Je me rends au supermarché Leclerc : le parking est plein. Dans le magasin je rencontre de nombreuses connaissances. Finalement, la vie est là, dans ces temples de la consommation !
Traversant à nouveau le centre-ville, toujours aussi désert, dans l'autre sens, je me rappelle le projet de Michel Biard : aménager les halles, les fermer de portes vitrées laissant passer la lumière et la vue pour en faire un lieu dédié aux métiers de bouche. La faisabilité étudiée, un avant projet avait même été chiffré, il restait à s’assurer de la protection des portes vitrées. Si une offre de légumes de qualité, de boucherie, de charcuterie existait de façon pérenne dans le centre de Vitry, cela recréerait une animation, une vie au cœur de notre ville. Peut-être même que le passage des clients allant acheter leurs produits alimentaires inciterait les commerçants Vitryats a ouvrir leurs magasins en ce 11 novembre (comme dans beaucoup d’autres villes).

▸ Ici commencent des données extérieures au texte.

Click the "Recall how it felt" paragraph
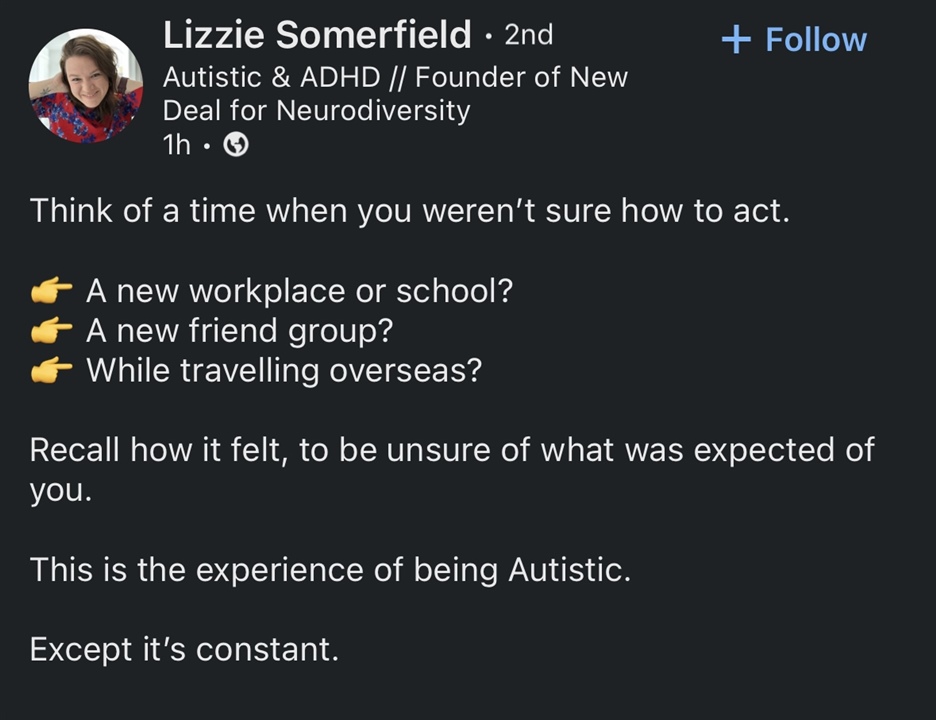The image size is (936, 720). coord(451,450)
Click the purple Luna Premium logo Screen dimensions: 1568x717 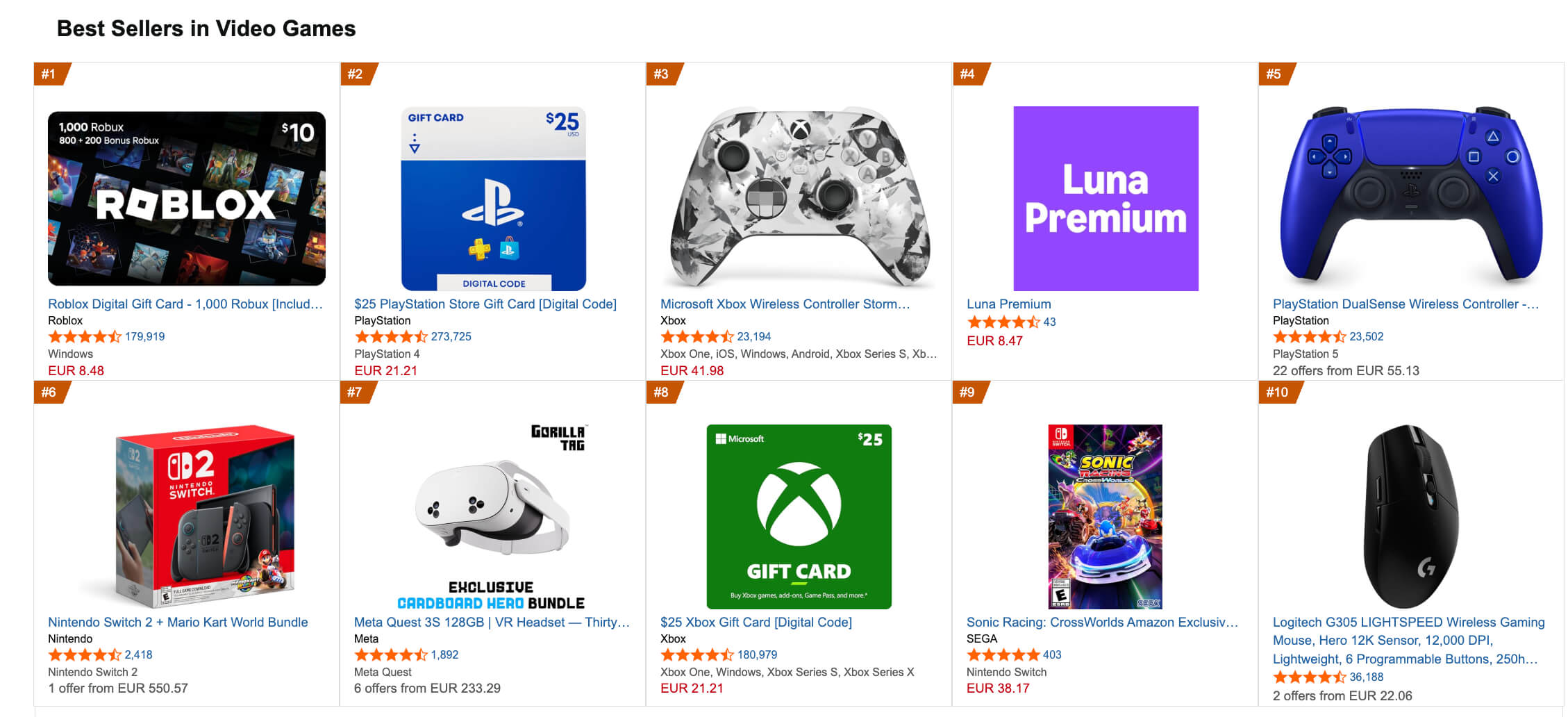(x=1106, y=198)
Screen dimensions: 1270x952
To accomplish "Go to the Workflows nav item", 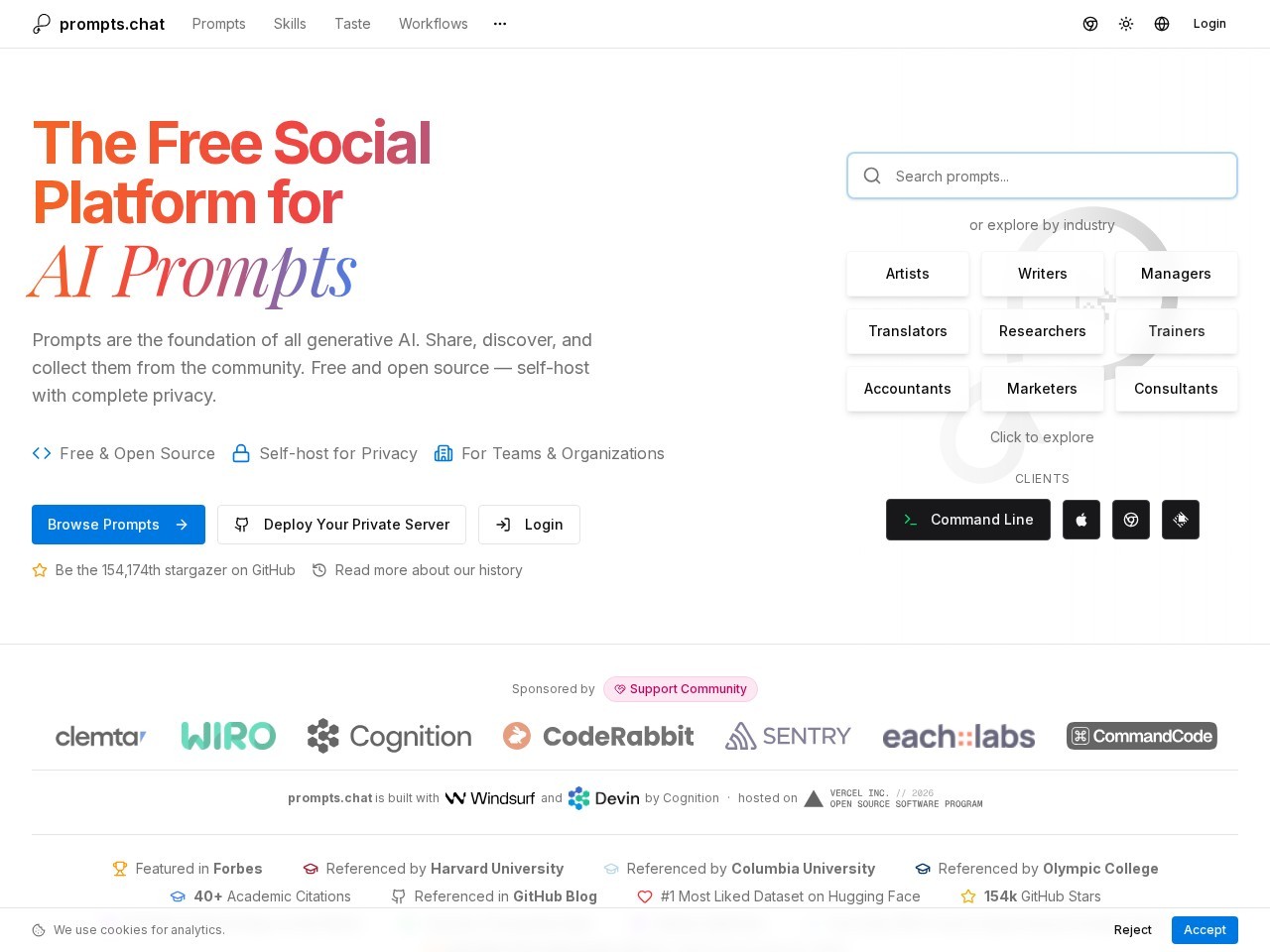I will 433,24.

Cette date qui commémore la victoire de la foi en l’avenir sur l’horreur destructrice et imbécile dont les hommes sont trop souvent capables, redeviendrait un moment de partage et d'échanges, un moment où pourrait s'exprimer la force de la vie au sein d’une collectivité en paix pour laquelle mon arrière-grand-père a combattu et tant de ses camarades sont tombés.